Influencer Sponsorship Agreements
A poorly drafted sponsorship agreement can expose you to FTC liability, leave your deliverables undefined, and let sponsors walk away without paying. We make sure your contracts say what you actually agreed to.
Do You Actually Need This?
Sponsorship deals without clear deliverables and disclosure language are a liability risk — for both your business and your relationship with your audience.
Unreviewed management agreement
Signing a management agreement without legal review can lock you into a multi-year relationship with commission structures that survive even after the manager stops delivering value.
No FTC disclosure clause
A sponsorship agreement that omits FTC disclosure requirements exposes you personally to regulatory enforcement — the FTC has issued warning letters and fines to influencers with audiences far smaller than yours.
Undefined deliverables
Without a deliverables schedule specifying post count, platform, format, and timing, sponsors can claim you are in breach for any perceived shortfall and withhold payment indefinitely.
No kill fee
If the sponsor cancels the campaign after you have already created content, an agreement without a kill fee clause means you walk away with nothing for work already completed.
Even straightforward sponsorship deals benefit from a one-page term sheet that defines deliverables and payment — it saves disputes before they start.
What You Get
- Drafted Agreement
Custom Sponsorship Agreement
We draft a sponsorship agreement that defines deliverables, posting schedule, platform, exclusivity window, approval rights, payment milestones, and kill fee — in plain language both parties can understand.
- Compliance Review
FTC & Advertising Law Compliance
We confirm that your disclosure language meets current FTC endorsement guidelines and, for Canadian audiences, ASC disclosure standards — protecting you from regulatory exposure.
- Written Redline
Sponsor Agreement Review
If the sponsor sends their own template, we review it, identify risks, and redline it so the final contract reflects the terms you actually negotiated.
- Template Package
Reusable Agreement Template
For creators doing multiple sponsorship deals annually, we build a master template you can reuse across sponsors — customizing only the deal-specific variables each time.
Flat Fee. No Surprises.
Agreement Review
From $1,200flat fee per agreement- Full review of sponsor-provided agreement
- Written redline with risk notes
- FTC disclosure compliance check
- One round of revision feedback
- Recommended
Custom Draft
From $1,800flat fee per agreement- Custom sponsorship agreement drafted for you
- Deliverables schedule and payment milestones
- FTC and ASC disclosure compliance built in
- Kill fee and cancellation provisions
Template Package
From $2,500flat fee, reusable- Master sponsorship agreement template
- Deal-variable instruction sheet
- FTC and ASC disclosure language included
- One year of minor update revisions
Your Questions Answered
At minimum, a sponsorship agreement should define the deliverables (platform, format, post count, and posting dates), the compensation and payment schedule, the exclusivity period, the content approval process, the kill fee, and the disclosure obligations.

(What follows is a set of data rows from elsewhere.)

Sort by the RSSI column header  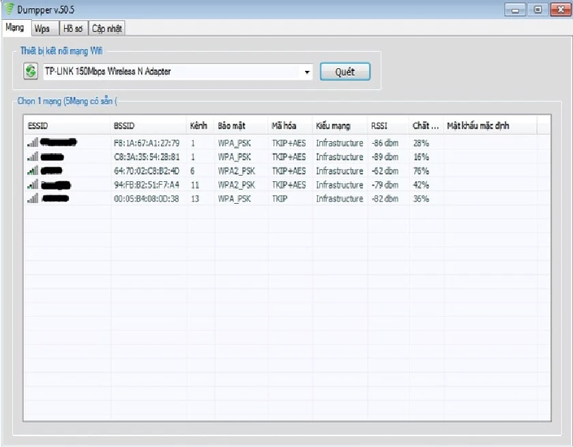(387, 125)
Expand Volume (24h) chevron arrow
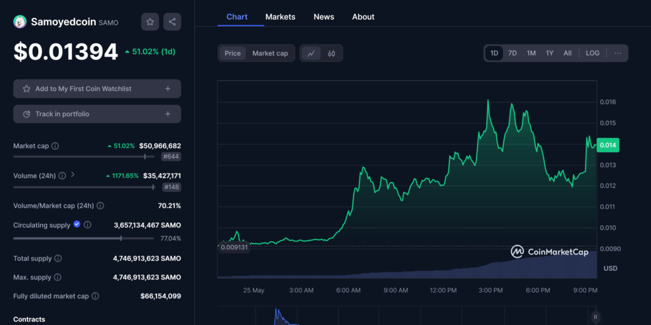This screenshot has width=651, height=325. (72, 175)
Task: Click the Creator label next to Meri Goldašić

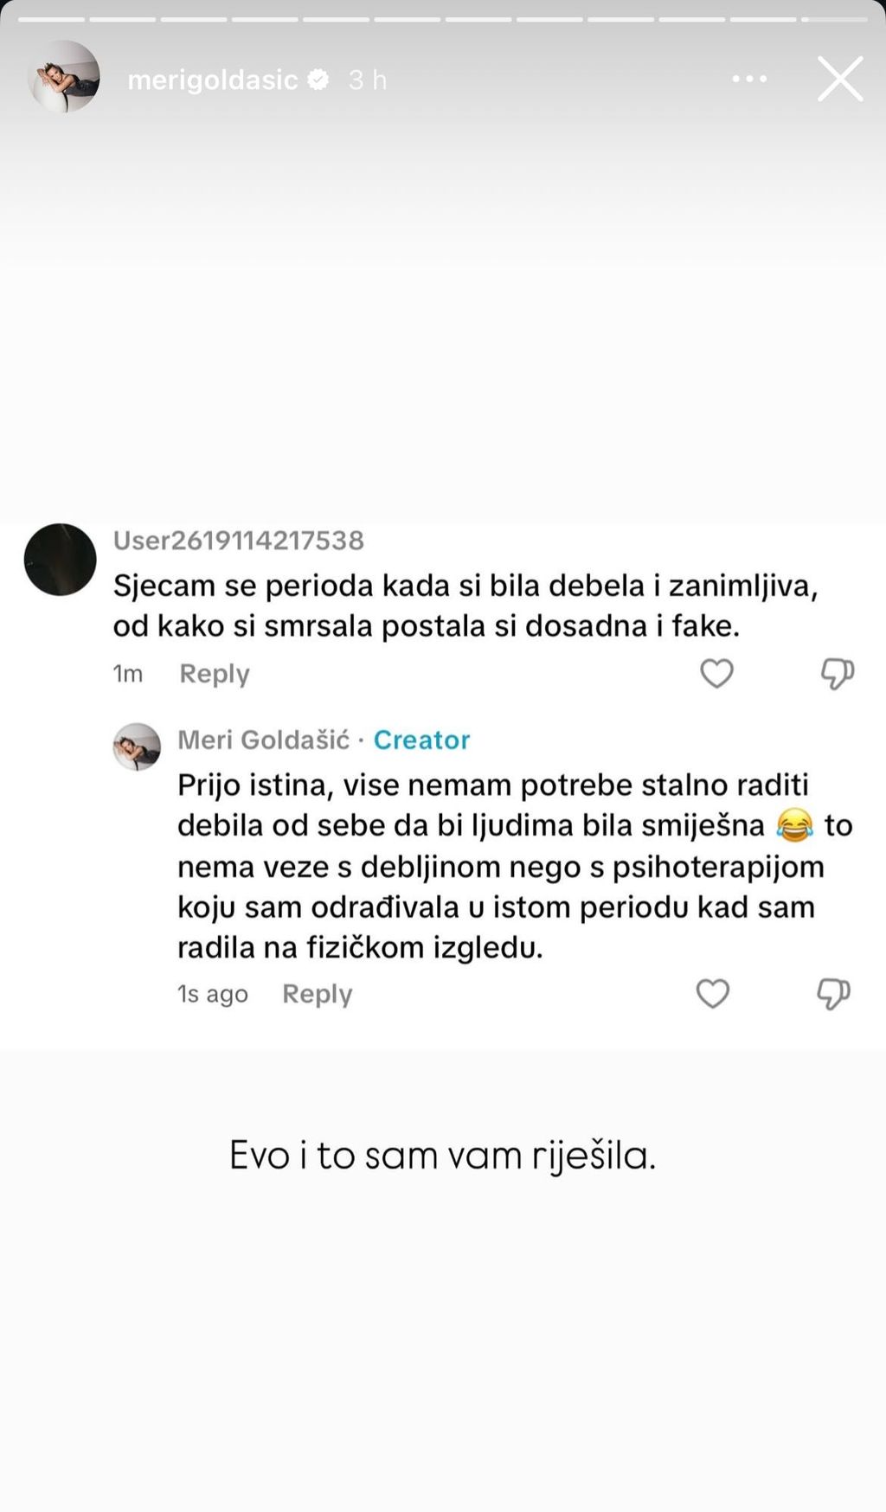Action: pos(421,740)

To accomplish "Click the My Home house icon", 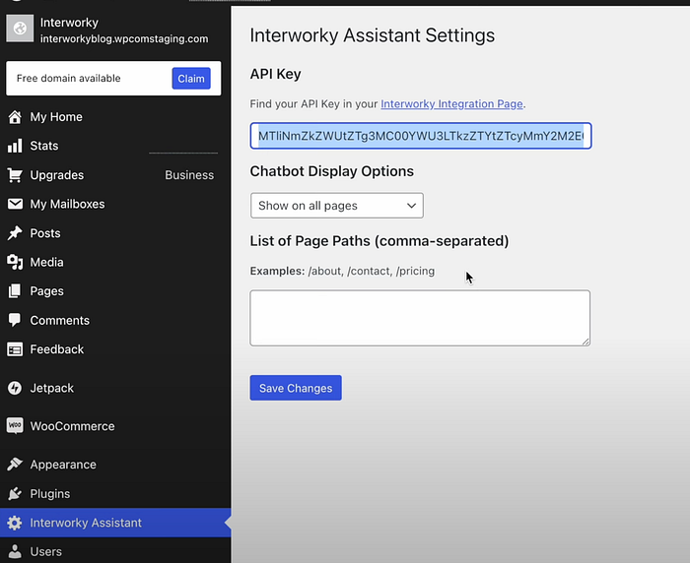I will (15, 117).

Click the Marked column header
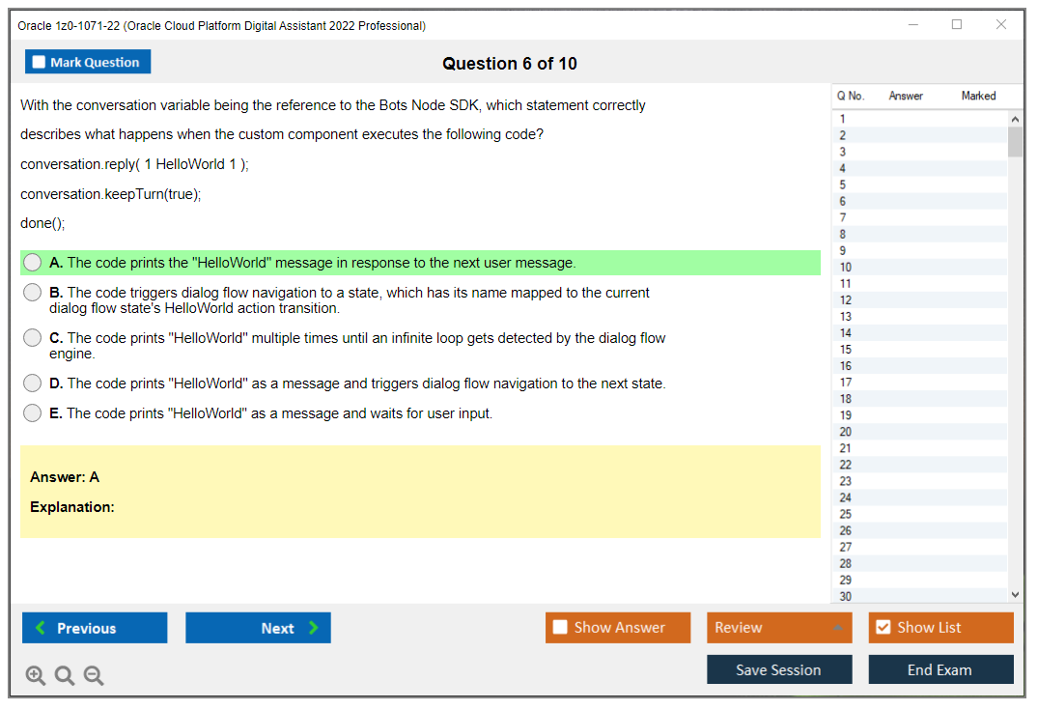(x=978, y=96)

Yes. The FTC requires clear and conspicuous disclosure whenever there is a material connection between you and a brand — including paid sponsorships, gifted products, and affiliate relationships. Non-compliance can result in warning letters, fines, and reputational harm.
A kill fee is a payment owed to you if the sponsor cancels the campaign after you have begun creating content. It is typically calculated as a percentage of the total fee and protects your time investment when sponsors change course.
Only if the agreement grants them ownership rights. Without an explicit assignment clause, you retain copyright in the content you create. A well-drafted agreement specifies exactly which rights the brand receives, for how long, and on which platforms.
For recurring sponsors, a master template that you customize by deal variables is more efficient. For new or high-value sponsors, a custom agreement for each deal gives you the strongest legal position.